| EXERCISE AIM |
Continue the project write-up on tweets from the first day of the 2022 Qatar World Cup below, starting after its last sentence.

| SOURCE |
++++++++++
Our overall team’s topic is exploring tweets related to 2022 Qatar FIFA World Cup, from a dataset which added tweets everyday for a period that lasted the entire duration of the game. Thus, for this honors project, I chose to single out the first day of the tournament and dive into what the main topics and sentiments were from that day, particularly with a focus on whether humanitarian rights were addressed in online discourse. My rationale for this section is due to the fact that these human rights violations occurred before the tournament began, with the construction of the stadium and infrastructure needed for an event which hosts over 1.4 million visitors (Qatar 2022). Thus, by looking into the first day when games had just begun, I wanted to explore what users initial reactions and feelings towards the tournament and its host country were prior to being influenced by the actual game.
My research questions include: (1) what were the sentiments on the first day of the tournament, and was there a humanitarian focus, and (2) what were the trending discussions on the first day of the cup, and was there a humanitarian focus? I chose these research questions as I was curious to see what trending topics occurred on the first day of the tournament, and how they may correlate to events happening on that day or prior to such. Additionally, I explored sentiments to see how they might correlate with these trending topics as well.
This project is important because it helps readers understand the global impact that the world cup has, as well as the gruesome implications it results in. The world cup, as is any giant international event, often results in the discrimination and abuse of marginalized communities who suffer from government negligence due to the capitalist focus on the tournament. Most of these human rights violations happen before the tournament even begins, mostly due to the grueling work conditions that workers face when constructing the stadium. In Qatar specifically, migrant worker abuse is no strange occurrence, as they make up 90% of the work force, known as the kafala system. With international concern regarding the building of the infrastructure needed for the tournament, Qatar did announce major reforms for the kafala system, however actual implementation of many of these claims did not occur (Freedom House).
++++++++++
| PROVIDED MATERIAL |
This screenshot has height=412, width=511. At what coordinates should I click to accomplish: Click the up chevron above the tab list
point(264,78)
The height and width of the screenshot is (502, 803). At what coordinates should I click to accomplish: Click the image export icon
++++++++++
| RESPONSE TO THE EXERCISE |
Part of the this project looks into initial reactions to the cup, and if there was an emphasis on human rights violations, particularly among tweets rated as negative sentiments. This project will help inform readers on whether there was international concern through social media, and potential reasons of why this may or may not be.
I imagine that people who are fans of the tournament, or even those who passively watch the highlights, would be interested in my project. The world cup is one of the largest structured international events that takes place regularly, thus it draws a lot of attention on both traditional and newer media platforms. The needs of which it would address is a snapshot of how twitter users viewed a tournament which has fundamental geopolitical influence. My project might answer questions such as who were the key countries and players mentioned on the first day, as well as initial thoughts about Qatar being the host country. These opinions most definitely changed throughout the duration of the cup, especially dependent on how the user liked the outcome of the tournament.
The main tools that I have used include a mix of different analytical tools such as R/ RStudio, Voyant Tools, and Tableau. The reason I decided to use a mixed methods approach was due to the fact that each of these tools has it’s own strengths and weaknesses. For example, R is great for large datasets, which this one at over 30,000 tweets is. However, it doesn’t perform well when being flexible with it’s visualizations. Tableau is great for time-based data and producing clean and easy-to-understand visualizations, but can be difficult to use when trying to produce computing resources to work with large datasets. Lastly, Voyant is great for identifying patterns within text-based components of datasets, but does not offer much past text-analysis. Thus, by using a combination of these tools I was able to produce comprehensive findings on a variety of types of sub-topics.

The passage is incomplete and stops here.